What the task asks
Of all the entries below, only the lines from the one with "This screenshot has width=327, height=168." up to and including the one with "Image resolution: width=837" are to be duplicated exactly.

Records for this task START

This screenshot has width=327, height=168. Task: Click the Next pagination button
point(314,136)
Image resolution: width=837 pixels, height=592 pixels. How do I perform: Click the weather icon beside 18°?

Records for this task END
Records for this task START

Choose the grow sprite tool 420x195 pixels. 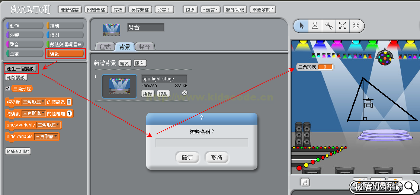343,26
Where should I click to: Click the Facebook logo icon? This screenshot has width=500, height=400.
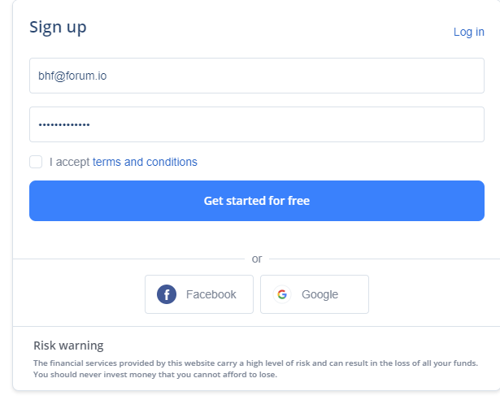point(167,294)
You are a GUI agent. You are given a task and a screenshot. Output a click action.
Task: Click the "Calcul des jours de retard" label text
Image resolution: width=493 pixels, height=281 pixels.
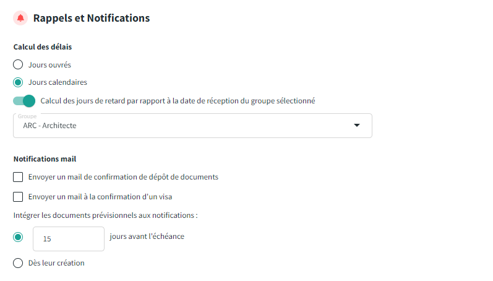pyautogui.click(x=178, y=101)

Records for this task END

Exercise response
This screenshot has width=327, height=168. Task: Click the Next pagination button
point(314,136)
Image resolution: width=837 pixels, height=592 pixels. How do I perform: Click the weather icon beside 18°?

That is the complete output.